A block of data
* Begin *
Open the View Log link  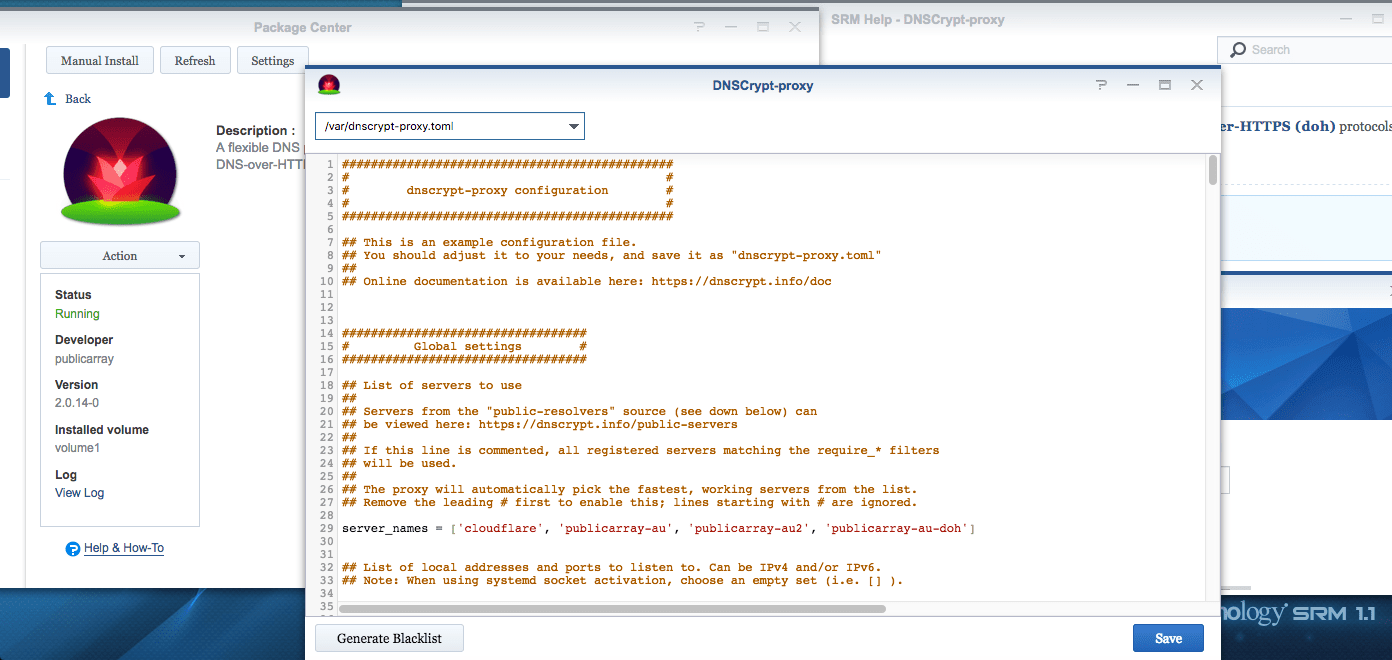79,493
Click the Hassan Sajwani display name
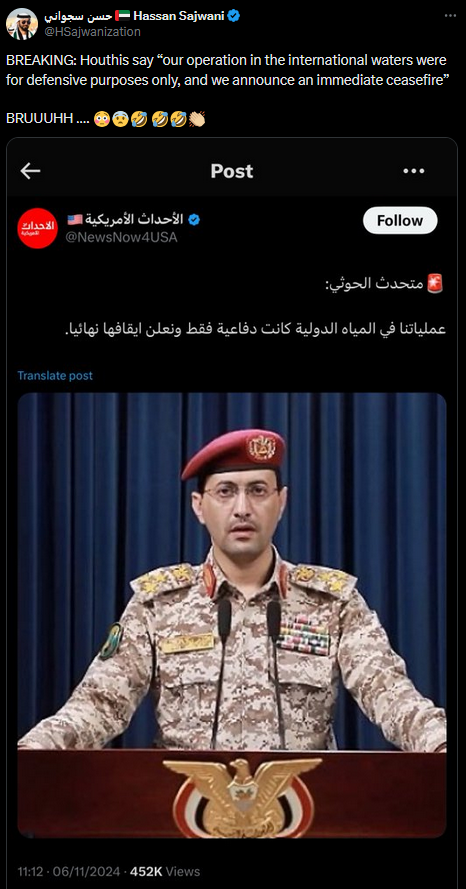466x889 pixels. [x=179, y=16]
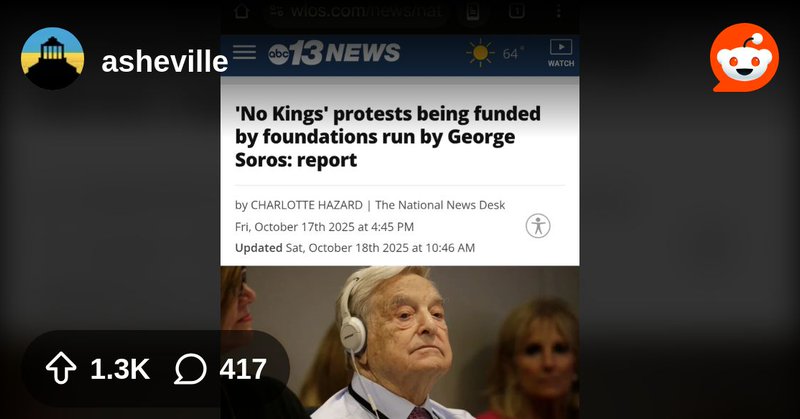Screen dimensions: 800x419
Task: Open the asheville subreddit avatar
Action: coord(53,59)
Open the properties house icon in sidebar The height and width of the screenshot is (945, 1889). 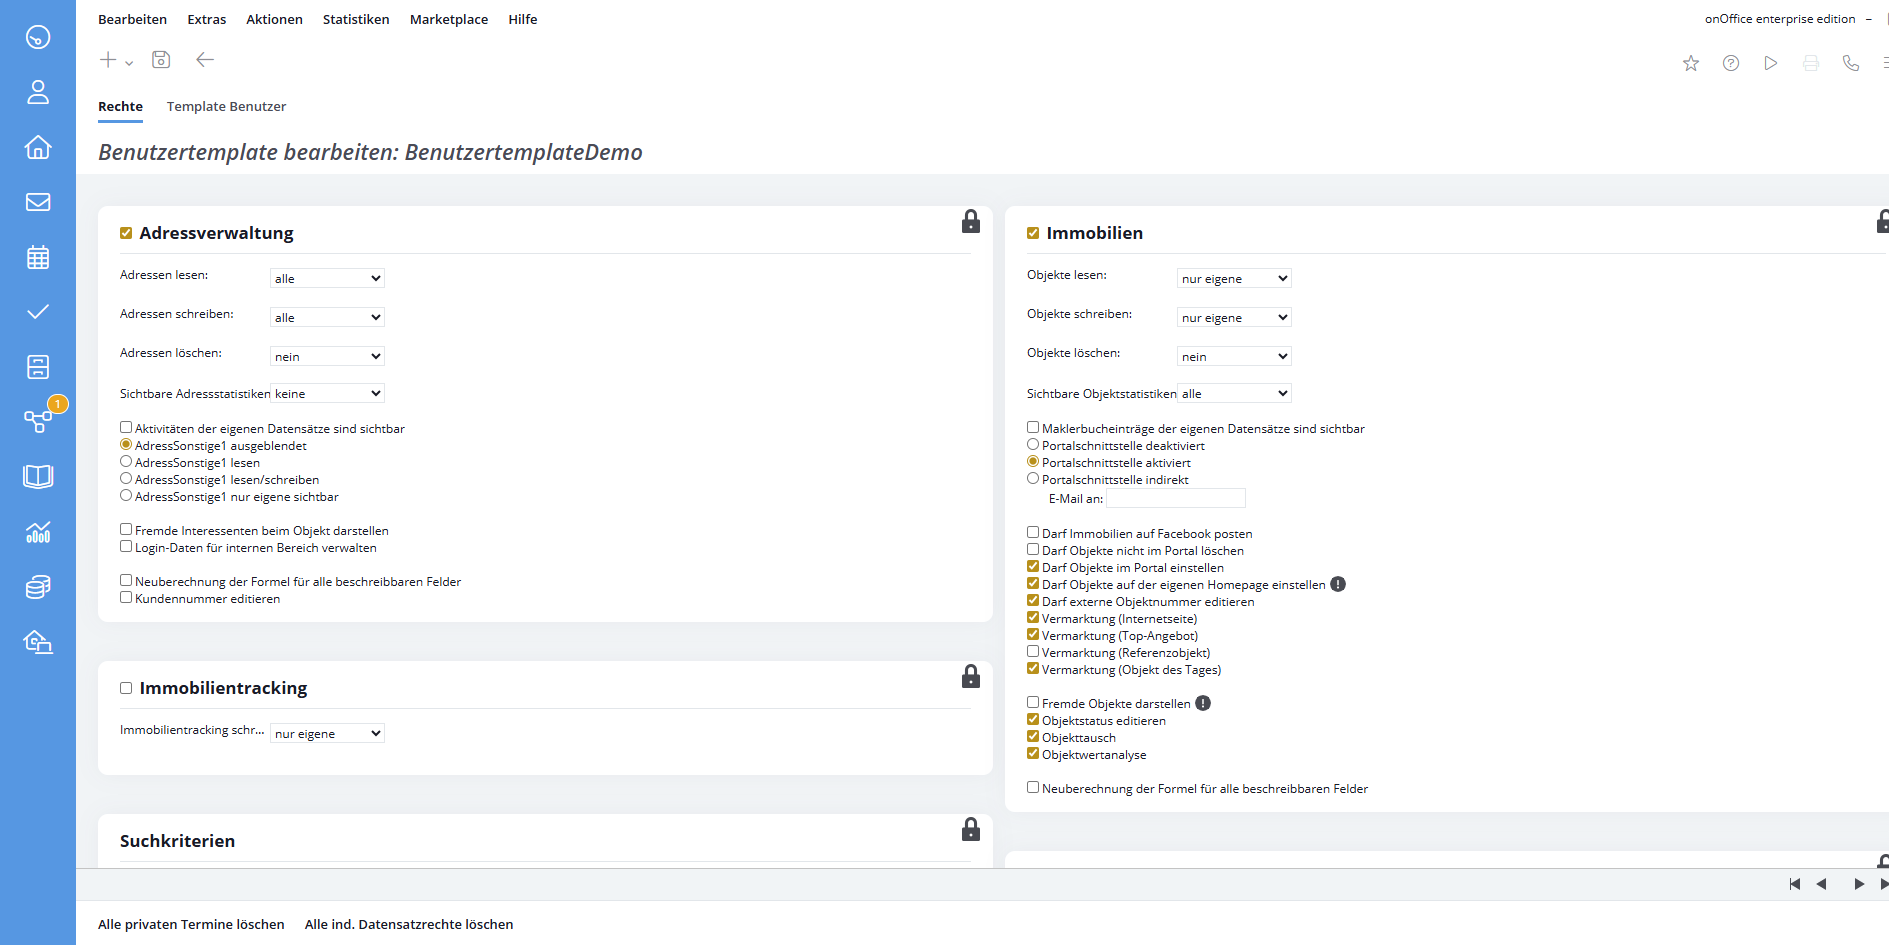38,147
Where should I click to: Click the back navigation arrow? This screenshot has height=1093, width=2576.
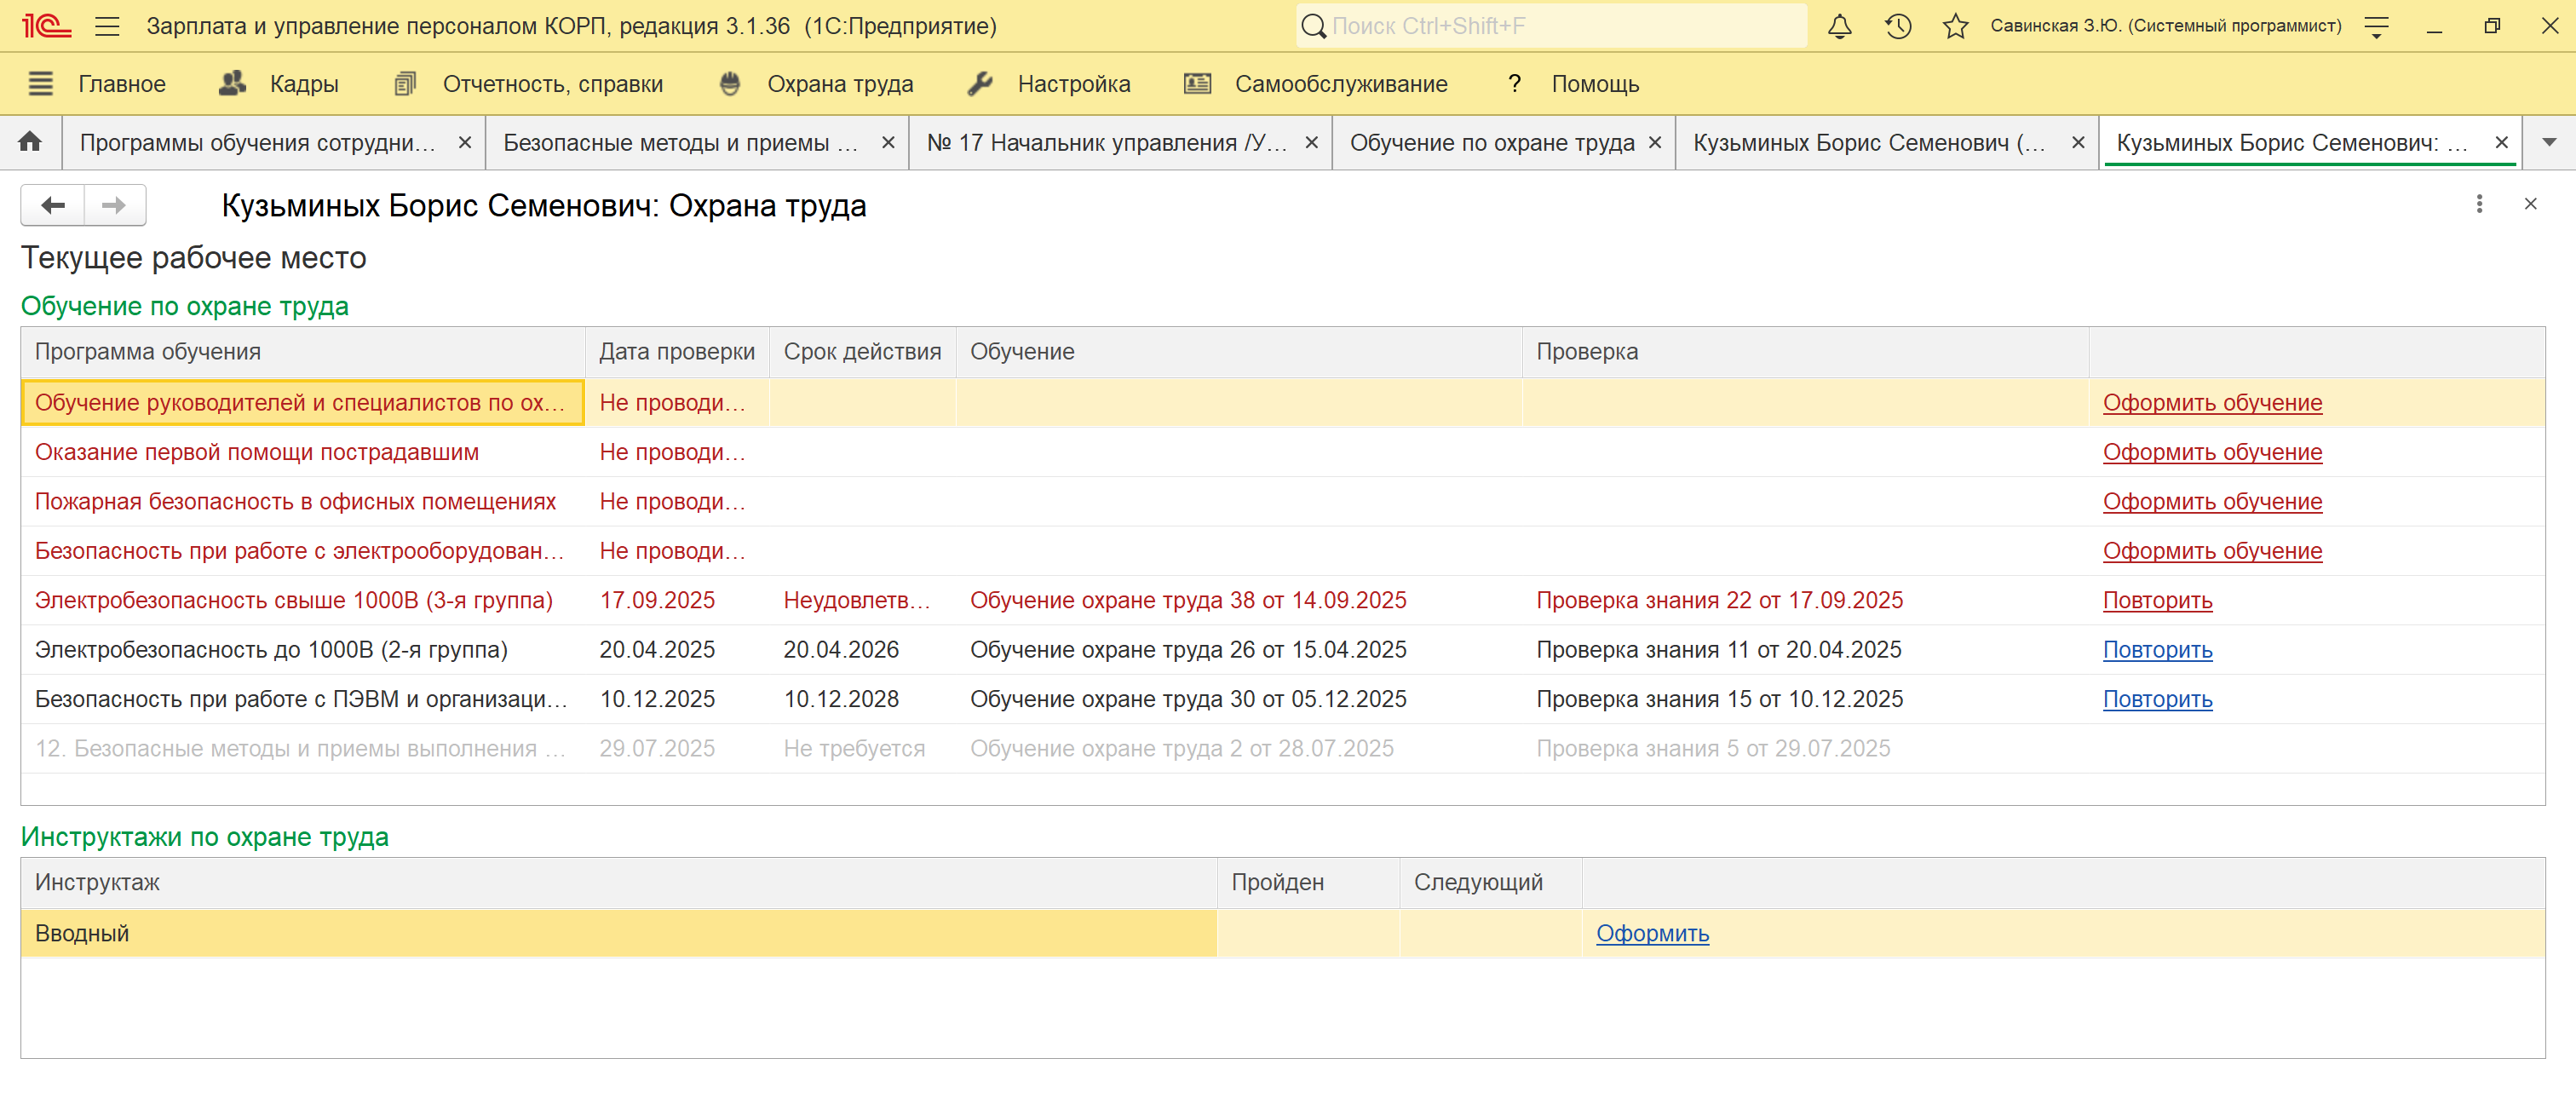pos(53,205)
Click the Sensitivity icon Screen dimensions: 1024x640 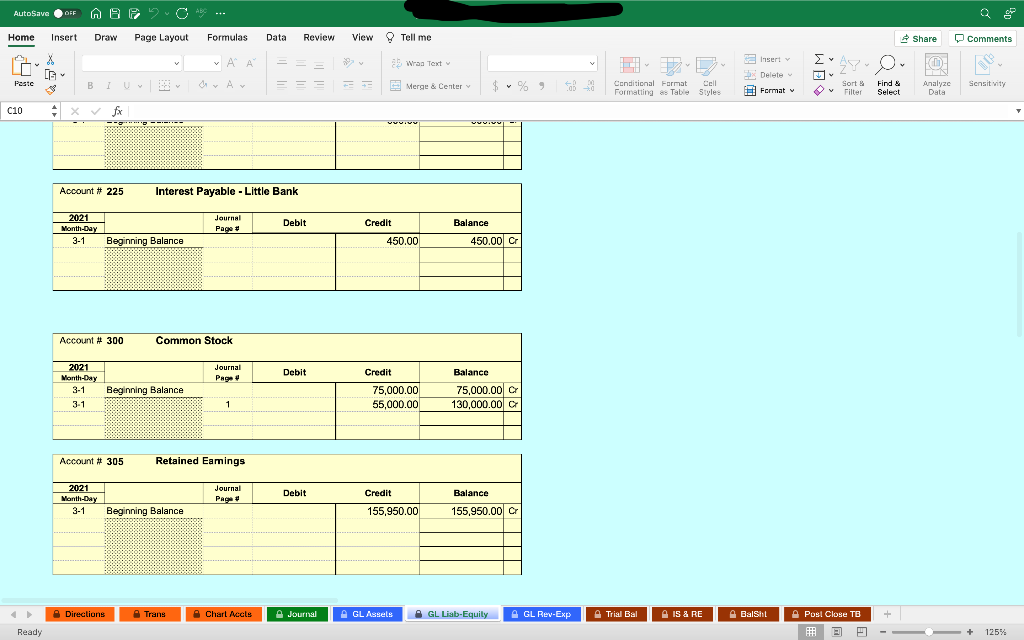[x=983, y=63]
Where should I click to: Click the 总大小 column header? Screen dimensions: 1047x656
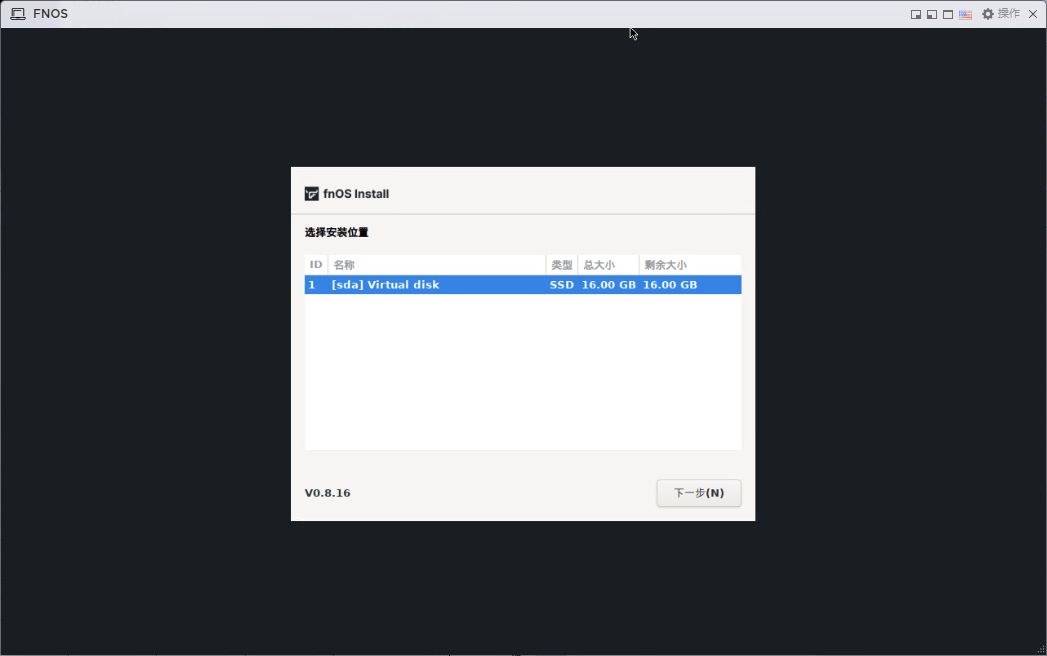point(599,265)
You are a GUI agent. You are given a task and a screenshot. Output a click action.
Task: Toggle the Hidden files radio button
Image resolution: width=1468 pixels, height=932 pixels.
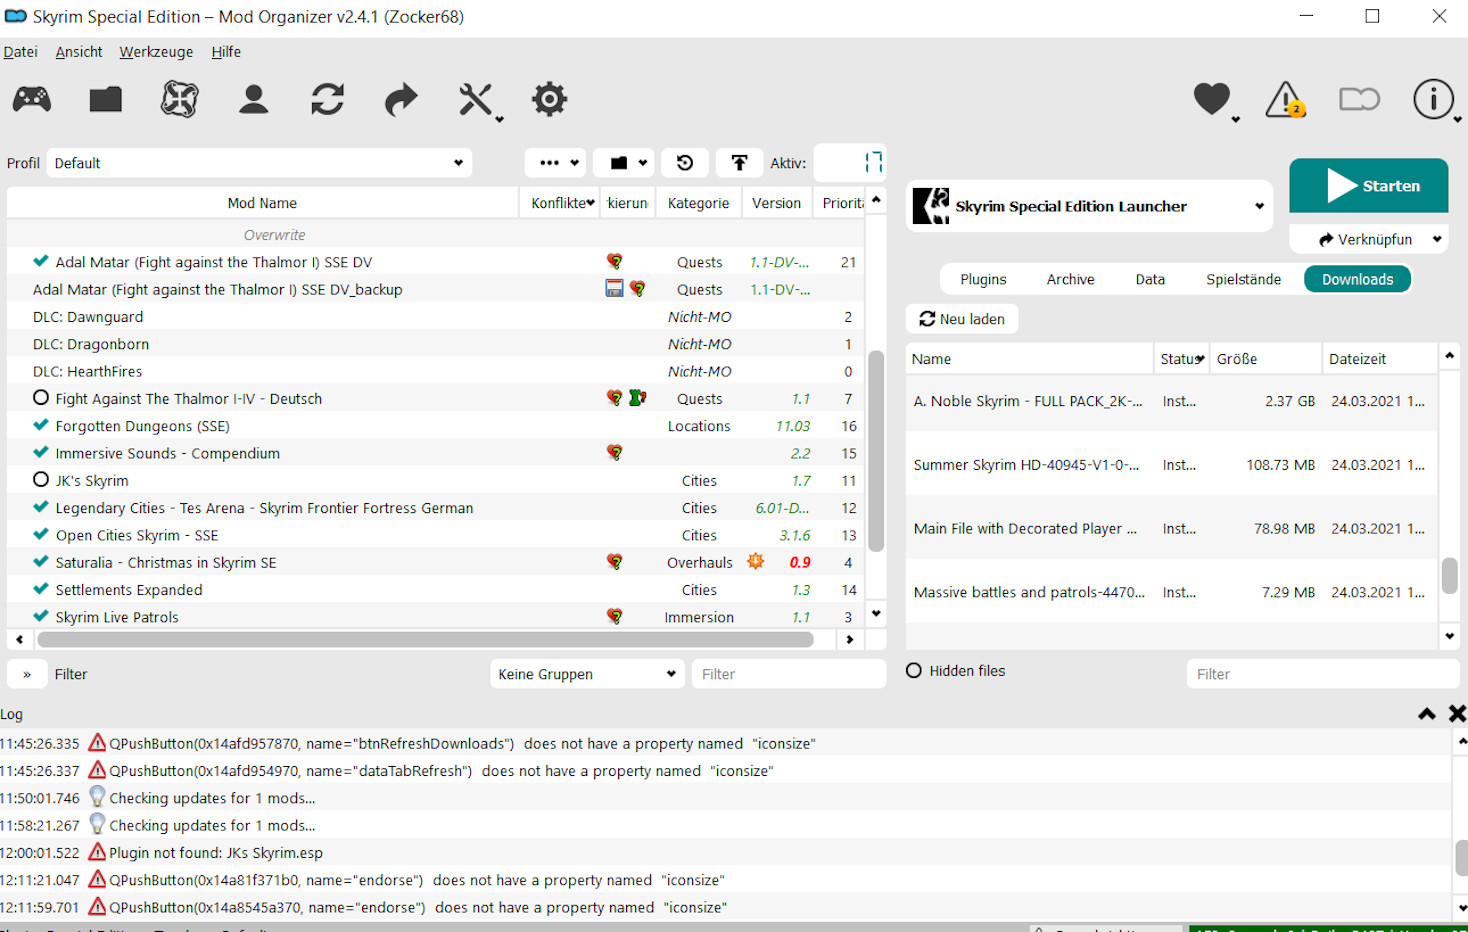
* End *
Copy the records word for word, starting with the line that contains "Where should I click to: Click the 总大小" and continuing through the end of the records. Leave the pictures out of your answer.

[Solution to this task]
Where should I click to: Click the 总大小 column header? Screen dimensions: 1047x656
point(599,265)
You are a GUI agent. You are given a task and a screenshot. Output a click action.
Task: Toggle the Hidden files radio button
Image resolution: width=1468 pixels, height=932 pixels.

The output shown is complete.